**What you are asked to do:** Every line below that carries the word "under" needs to be copied.

Recorded data:
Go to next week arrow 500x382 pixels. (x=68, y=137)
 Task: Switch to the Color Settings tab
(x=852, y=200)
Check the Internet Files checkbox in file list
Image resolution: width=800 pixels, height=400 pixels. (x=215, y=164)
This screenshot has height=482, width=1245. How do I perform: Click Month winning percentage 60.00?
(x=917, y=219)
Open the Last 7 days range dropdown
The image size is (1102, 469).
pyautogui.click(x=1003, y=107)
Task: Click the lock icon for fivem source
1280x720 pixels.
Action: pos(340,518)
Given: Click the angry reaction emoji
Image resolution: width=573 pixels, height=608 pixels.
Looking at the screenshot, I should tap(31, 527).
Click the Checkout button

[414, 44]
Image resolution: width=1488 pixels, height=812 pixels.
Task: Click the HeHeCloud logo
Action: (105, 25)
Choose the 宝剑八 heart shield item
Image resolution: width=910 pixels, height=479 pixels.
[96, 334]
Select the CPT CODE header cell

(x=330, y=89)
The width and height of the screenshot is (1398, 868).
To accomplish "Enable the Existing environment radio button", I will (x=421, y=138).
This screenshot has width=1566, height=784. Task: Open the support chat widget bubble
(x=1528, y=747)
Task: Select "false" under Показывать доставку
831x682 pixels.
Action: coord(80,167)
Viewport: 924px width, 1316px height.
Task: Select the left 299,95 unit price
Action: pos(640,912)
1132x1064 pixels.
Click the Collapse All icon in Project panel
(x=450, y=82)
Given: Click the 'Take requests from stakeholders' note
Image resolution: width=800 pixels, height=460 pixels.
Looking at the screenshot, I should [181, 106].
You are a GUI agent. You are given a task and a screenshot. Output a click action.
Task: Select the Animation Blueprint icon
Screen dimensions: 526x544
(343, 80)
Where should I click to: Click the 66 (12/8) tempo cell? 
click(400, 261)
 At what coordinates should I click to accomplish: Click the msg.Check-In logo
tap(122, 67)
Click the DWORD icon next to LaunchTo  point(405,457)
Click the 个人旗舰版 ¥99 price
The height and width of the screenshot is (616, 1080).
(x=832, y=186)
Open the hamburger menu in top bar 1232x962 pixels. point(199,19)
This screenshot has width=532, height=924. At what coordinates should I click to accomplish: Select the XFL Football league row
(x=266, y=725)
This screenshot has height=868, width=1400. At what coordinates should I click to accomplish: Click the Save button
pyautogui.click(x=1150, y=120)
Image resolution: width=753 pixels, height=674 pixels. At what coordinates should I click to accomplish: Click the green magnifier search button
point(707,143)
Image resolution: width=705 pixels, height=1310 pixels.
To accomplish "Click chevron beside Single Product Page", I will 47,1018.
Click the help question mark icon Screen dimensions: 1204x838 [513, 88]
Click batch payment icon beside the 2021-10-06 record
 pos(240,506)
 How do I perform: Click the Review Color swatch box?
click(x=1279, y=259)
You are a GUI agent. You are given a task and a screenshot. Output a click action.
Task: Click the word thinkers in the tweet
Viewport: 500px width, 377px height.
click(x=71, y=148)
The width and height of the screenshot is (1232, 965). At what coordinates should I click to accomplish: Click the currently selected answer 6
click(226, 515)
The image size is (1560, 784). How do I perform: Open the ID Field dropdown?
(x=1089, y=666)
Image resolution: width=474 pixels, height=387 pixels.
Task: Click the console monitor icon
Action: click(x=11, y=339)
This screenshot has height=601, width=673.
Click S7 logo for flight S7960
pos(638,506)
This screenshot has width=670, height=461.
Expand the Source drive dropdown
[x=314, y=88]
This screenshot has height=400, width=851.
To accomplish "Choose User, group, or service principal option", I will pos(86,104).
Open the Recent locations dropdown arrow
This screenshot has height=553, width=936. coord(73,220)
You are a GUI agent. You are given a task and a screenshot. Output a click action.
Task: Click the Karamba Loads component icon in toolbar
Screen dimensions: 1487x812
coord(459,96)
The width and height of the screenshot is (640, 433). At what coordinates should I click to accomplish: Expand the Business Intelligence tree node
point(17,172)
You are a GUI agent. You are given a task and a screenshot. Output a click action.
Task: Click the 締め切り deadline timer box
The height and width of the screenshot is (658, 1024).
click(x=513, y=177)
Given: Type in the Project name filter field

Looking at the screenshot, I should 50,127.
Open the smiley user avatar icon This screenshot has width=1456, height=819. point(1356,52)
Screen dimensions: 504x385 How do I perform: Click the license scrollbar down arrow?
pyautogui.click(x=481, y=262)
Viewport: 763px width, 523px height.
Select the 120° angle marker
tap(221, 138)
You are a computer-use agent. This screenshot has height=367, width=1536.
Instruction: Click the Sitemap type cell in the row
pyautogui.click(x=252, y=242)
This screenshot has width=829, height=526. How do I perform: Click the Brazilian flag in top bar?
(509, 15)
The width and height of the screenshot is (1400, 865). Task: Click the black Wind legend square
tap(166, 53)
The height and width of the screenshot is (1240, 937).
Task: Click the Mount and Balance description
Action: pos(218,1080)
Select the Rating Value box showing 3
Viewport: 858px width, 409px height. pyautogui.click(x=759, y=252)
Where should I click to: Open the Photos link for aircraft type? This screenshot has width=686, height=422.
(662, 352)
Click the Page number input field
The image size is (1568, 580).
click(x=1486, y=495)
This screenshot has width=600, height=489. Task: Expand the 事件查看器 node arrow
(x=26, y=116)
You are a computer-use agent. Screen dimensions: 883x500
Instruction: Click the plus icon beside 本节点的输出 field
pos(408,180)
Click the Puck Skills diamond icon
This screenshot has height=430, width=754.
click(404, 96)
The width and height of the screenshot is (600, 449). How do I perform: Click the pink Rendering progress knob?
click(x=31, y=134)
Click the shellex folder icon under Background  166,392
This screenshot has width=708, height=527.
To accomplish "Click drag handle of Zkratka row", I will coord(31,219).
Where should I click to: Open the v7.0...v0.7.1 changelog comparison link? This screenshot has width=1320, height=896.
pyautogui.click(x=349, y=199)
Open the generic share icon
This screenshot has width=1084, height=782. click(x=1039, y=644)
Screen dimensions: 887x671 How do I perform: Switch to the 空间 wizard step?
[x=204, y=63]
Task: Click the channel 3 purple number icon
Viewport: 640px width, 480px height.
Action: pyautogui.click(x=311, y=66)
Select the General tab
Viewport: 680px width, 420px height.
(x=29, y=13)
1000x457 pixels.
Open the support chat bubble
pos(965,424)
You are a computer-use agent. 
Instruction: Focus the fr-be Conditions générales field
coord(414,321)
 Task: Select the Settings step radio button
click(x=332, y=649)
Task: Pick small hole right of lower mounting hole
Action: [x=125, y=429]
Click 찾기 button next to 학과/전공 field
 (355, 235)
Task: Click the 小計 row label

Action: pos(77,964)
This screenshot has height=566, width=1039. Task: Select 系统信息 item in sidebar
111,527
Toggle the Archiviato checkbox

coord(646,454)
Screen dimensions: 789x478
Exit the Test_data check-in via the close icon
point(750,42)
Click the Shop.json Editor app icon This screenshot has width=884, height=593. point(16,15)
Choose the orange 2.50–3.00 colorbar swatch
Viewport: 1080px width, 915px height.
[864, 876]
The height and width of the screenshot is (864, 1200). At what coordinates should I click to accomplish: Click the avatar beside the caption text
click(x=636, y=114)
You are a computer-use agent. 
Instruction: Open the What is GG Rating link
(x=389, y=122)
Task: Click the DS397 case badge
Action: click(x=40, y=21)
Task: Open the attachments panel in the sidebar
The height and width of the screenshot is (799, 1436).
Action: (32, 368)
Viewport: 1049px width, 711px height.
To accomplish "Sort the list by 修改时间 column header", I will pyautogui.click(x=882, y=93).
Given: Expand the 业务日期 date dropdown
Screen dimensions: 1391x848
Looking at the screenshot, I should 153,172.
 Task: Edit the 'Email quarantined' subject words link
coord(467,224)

**Answer section:**
Task: Select "false" under Показывать доставку
Click the shellex folder icon under Background  166,392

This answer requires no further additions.